Our society confuses age for aged. Your age is an accident caused by the calendar. People do not become aged at the same rates.

There is a condition called Hutchinson-Gilford progeria syndrome (HGPS) or premature aging where the body ages early. In extreme cases young people in their teens can die of old age from this condition, science has just located the gene associated with HGPS. Most of us do not suffer from any such condition.

Our attitudes, self-perception and expectations, on the other hand, may cause similar warping of the time line. When we were about thirty we went house hunting. There was a two story house we looked at. We started to talk with the realtor. The couple before us had looked at the house, saw the stairs and said "we are too old for a house with all of those stairs." They were in their twenties.

A few years later we were with a group of people we know with children the same age as our children. We went as a group to a water park. The other parents would not go on the water slide because they were too old.

After turning fifty we have been white water rafting and kayaking on wild rivers in Alaska and the Dominican Republic. We have slid on cables across gorges a half mile up in the air. In addition we have been snorkeling, hiked and slid down waterfalls and much more.

On our Alaska trip we were the oldest people in the group. When we went kayaking on the Nanana River, outside Denali, the rest of our group was staying in the calmest parts of the river, while we hit the most exciting rapids. They believed that we could attempt anything.

On our most recent trip, we were paired with people that were twenty or more years younger than us. The age did not make a difference. We did the same activities, sometime we took the more strenuous activities. We should mention that we are also overweight and out of shape. Yet none of these made a difference.

Chronological age is based on the calendar. Becoming old is a state of mind. There was a tribe in South America that believed that the older you got the better you got. If they wanted to get a message to the next village they would send it by a twenty year old runner. If the message was more important they would send a thirty year old runner. If the message was urgent they would send a fifty year old runner. The sixty and seventy year old men were too valuable to be spared as messengers, they were placed on the mountain tops as lookouts since they had the most acute eye sight.

The older people got in this culture the better they got. Their physical bodies as well as their minds grew more skilled as the aged. The entire culture believed this and so they created the reality. We can do the same.

We all know that there are many things that get better over time. Some things need to age just to become useful. Infants, for example, are completely dependent. By the time they get to be teenagers that are completely independent and know everything.

From that time on our education is to teach us limitations. Many of the limitations are artificial. At one time we thought that all athletes peaked in their twenties. By their thirties their careers ended. Today, professional athletes continue their careers into their forties and fifties. We have even seen professional athletes hitting their peak after sever illness, like cancer.
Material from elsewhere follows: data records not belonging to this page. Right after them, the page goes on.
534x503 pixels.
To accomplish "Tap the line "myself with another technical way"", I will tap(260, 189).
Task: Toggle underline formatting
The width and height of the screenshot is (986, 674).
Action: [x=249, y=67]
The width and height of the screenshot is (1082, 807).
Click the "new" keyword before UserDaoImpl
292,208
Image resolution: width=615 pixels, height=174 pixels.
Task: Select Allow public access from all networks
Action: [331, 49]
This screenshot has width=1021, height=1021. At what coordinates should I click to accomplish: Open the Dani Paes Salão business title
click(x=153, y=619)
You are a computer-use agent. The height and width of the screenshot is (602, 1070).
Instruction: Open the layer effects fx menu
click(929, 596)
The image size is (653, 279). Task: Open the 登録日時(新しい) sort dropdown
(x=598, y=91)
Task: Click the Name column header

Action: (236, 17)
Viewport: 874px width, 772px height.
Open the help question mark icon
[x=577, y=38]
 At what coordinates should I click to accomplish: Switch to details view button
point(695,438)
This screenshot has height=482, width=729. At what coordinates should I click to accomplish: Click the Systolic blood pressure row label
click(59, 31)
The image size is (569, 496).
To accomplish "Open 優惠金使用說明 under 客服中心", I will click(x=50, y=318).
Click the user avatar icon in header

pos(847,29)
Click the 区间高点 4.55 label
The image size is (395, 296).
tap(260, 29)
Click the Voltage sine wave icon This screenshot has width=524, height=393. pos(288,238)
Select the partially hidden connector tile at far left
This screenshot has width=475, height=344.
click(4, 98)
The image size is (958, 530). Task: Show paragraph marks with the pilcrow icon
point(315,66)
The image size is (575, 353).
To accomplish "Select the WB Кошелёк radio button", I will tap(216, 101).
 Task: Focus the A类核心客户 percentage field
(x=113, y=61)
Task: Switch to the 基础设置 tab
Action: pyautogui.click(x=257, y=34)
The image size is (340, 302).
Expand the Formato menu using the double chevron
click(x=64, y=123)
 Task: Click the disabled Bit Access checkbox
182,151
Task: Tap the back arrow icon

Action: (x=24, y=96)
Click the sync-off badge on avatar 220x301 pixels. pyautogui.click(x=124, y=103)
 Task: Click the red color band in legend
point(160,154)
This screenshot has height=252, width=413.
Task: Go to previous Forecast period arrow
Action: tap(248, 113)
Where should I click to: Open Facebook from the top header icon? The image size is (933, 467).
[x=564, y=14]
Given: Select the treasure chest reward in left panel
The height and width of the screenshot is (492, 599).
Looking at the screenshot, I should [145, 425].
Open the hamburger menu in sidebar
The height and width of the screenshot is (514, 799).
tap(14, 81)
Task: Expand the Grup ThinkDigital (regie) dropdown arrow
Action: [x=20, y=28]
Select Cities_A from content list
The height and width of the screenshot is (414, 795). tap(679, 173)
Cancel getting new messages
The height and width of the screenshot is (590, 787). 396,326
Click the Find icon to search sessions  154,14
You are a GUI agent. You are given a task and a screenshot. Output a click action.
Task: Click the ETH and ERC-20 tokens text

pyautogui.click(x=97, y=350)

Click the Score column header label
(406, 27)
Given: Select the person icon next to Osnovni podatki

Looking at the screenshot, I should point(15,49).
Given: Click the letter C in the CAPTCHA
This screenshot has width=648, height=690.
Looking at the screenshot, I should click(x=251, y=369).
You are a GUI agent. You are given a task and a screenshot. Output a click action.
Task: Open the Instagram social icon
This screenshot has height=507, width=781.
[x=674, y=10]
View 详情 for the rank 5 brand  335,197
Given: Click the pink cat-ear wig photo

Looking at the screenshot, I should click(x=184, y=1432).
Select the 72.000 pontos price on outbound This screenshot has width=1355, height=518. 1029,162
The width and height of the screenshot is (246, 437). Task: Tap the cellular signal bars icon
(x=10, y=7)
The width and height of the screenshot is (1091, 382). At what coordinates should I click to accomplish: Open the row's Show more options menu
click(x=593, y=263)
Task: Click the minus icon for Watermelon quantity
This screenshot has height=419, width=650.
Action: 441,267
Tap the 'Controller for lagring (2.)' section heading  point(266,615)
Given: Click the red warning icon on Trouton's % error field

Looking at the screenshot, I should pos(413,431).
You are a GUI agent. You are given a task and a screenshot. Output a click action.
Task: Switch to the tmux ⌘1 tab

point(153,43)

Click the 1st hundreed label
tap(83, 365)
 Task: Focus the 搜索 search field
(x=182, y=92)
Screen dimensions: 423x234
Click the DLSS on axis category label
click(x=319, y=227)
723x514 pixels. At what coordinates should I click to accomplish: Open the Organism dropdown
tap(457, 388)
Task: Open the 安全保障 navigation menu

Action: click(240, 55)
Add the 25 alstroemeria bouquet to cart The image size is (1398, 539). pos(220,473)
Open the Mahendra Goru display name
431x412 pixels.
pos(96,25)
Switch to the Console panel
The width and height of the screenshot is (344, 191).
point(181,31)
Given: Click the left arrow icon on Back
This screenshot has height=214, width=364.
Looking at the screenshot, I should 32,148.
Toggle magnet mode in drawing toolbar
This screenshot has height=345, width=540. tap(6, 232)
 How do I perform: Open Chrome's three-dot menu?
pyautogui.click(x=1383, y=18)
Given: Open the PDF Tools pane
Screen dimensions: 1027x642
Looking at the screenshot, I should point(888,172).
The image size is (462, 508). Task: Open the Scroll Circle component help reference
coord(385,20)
Like cheese, wine, sauerkraut, paint and much more, requires time or aging to become useful. We too get better with time. Once we overcome the brainwashing from books, movies and television, we can realize our potential. Remember, when you were very young and a person of thirty was considered ancient. By the age of sixty, people were to be bald, feeble, toothless and senile. We all know people in their sixties and seventies who are extremely vital.